■ What is needed ■
Some lines hold the string "width". Copy all of them from the material that follows.

*****

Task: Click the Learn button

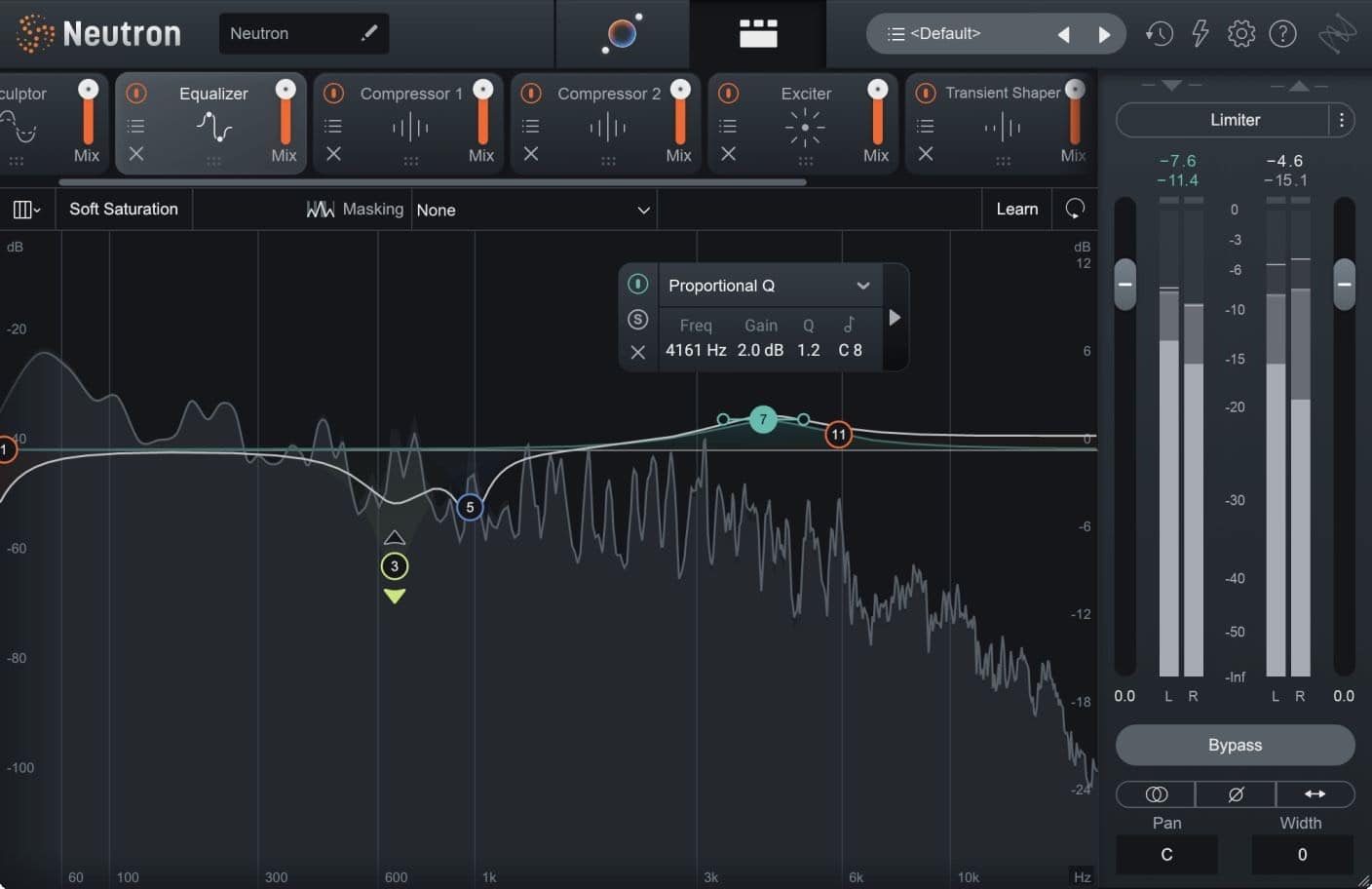Action: pos(1016,209)
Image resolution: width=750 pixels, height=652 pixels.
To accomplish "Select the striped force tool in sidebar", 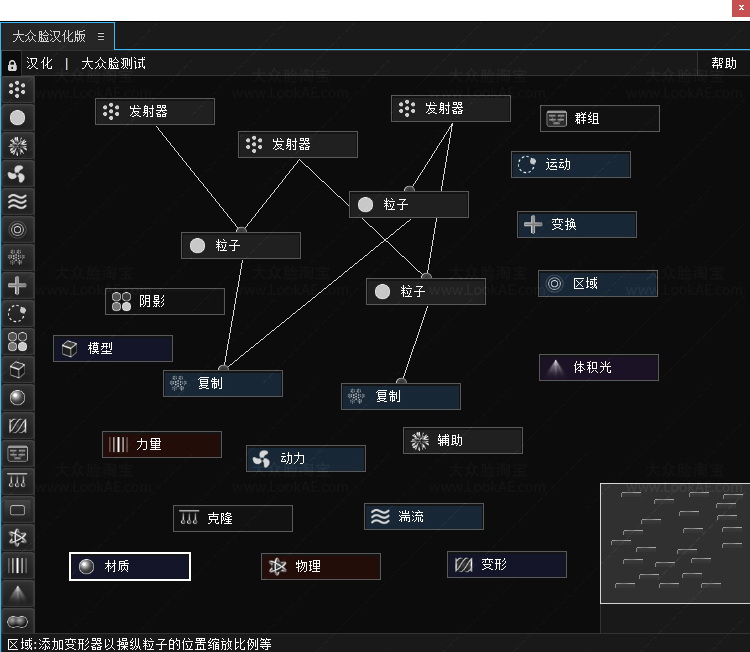I will click(17, 565).
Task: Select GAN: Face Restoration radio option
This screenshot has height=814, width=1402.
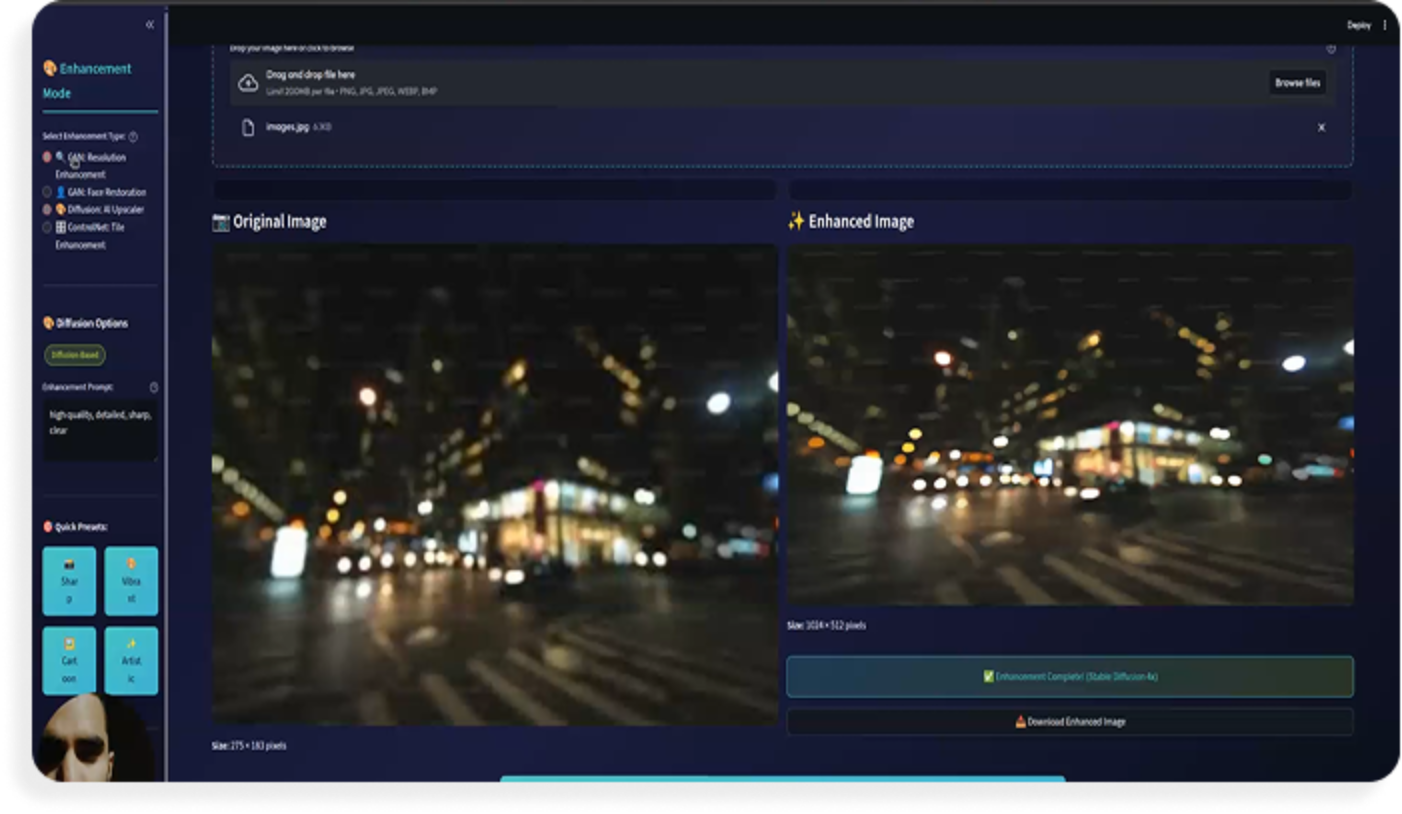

*****

■ Task output ■
Image resolution: width=750 pixels, height=652 pixels.
This screenshot has height=814, width=1402.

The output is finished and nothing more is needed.